I started December by participating in the Advent of Code for the first week until I didn't have enough time before breakfast to continue. I did the challenges in Ruby first with a bit of code golfing to produce short solutions and then I rewrote some of them in MOROS Lisp to improve the language like I did last year.

It was fun. I customized my boot script to start directly into the Lisp interpreter and removed the need to load the core library manually. This allowed me to go straight to coding after turning on the computer.

The language improved significantly with the addition of a dict type to complement list, a host function to resolve hostnames, escape sequences like \e to print ANSI colors easily, and more!

Additionally, I implemented a hash command to compute the SHA256 digest of a file to make sure I can download and copy files without errors.

At the beginning of the month I also started a new project called Nyx to have a bedrock platform to build MOROS. It's currently based on Alpine Linux and provides a minimalist text-based Linux host with the same look and feel as MOROS.

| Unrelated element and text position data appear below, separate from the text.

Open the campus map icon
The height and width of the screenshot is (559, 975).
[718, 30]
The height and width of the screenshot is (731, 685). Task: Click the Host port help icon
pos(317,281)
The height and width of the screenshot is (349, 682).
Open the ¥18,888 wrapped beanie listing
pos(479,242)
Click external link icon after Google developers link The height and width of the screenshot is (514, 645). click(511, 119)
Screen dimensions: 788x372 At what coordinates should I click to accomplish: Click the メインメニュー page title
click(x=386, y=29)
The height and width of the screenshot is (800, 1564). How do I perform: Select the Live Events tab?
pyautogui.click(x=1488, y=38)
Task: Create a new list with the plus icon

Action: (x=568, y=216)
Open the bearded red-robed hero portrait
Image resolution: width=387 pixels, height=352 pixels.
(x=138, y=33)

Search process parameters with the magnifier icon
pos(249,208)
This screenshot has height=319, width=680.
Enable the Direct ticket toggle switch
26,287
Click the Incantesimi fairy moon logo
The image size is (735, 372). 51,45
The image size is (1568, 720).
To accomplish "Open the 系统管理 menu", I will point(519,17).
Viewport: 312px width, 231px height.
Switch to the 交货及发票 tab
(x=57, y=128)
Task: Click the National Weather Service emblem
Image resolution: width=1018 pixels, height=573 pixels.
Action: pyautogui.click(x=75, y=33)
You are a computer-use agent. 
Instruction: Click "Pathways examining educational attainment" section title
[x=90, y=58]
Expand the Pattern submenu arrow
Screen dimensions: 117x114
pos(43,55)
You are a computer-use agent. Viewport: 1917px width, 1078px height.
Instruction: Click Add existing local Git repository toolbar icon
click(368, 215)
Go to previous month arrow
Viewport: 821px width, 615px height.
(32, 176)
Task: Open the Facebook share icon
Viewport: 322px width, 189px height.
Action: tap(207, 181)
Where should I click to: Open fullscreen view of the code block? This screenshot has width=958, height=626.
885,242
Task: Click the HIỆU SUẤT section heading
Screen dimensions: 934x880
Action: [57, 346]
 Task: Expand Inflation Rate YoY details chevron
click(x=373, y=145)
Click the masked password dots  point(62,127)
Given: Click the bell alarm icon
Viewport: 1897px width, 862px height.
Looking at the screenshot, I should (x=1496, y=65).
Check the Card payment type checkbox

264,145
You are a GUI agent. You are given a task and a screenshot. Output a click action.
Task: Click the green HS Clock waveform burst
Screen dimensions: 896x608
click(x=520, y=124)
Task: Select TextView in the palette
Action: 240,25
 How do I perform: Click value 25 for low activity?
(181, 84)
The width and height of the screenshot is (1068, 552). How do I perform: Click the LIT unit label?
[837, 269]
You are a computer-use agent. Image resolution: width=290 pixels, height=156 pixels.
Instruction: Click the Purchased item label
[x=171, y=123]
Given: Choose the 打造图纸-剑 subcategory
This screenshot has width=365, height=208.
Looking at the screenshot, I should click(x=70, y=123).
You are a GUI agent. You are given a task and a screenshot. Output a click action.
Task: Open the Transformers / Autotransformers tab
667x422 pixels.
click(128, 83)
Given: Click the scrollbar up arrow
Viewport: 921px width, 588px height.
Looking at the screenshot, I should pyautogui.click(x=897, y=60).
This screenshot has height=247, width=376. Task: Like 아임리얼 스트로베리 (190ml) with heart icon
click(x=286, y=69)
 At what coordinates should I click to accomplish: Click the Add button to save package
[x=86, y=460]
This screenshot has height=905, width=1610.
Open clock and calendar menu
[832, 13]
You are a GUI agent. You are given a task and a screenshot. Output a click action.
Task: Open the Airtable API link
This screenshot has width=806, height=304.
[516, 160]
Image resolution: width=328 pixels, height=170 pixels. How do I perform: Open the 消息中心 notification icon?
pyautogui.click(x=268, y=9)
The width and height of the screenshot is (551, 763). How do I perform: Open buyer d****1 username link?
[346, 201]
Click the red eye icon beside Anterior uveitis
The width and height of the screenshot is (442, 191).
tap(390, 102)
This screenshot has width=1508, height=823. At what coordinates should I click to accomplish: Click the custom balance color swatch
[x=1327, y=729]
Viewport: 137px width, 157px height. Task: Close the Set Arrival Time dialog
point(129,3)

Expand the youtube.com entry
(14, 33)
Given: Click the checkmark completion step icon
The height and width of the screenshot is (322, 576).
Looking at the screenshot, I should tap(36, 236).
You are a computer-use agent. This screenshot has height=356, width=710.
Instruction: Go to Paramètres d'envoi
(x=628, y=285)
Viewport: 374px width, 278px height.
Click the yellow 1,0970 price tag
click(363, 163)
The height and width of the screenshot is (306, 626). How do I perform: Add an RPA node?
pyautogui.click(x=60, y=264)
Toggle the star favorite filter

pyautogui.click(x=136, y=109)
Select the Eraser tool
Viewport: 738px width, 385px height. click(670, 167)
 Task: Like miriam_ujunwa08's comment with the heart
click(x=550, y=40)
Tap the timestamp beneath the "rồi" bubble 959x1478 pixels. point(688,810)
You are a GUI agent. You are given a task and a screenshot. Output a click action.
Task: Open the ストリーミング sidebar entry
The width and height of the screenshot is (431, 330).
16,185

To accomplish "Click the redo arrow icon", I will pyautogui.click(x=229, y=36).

After that I updated this website and changed its theme from solarized to gruvbox that I've been using everywhere since 2019. I really like the result.

The rest of the first 3 weeks was spent on polishing a release of MOROS 0.10.2 in time for the winter solstice.

In the last week I took a coding break to try to see what data I could salvage from 22 hard drives of past computers from the last 30 years. The oldest drives no longer work, but most from around the year 2000 are still surprisingly in good condition, whereas many produced after that are either dead or full of errors.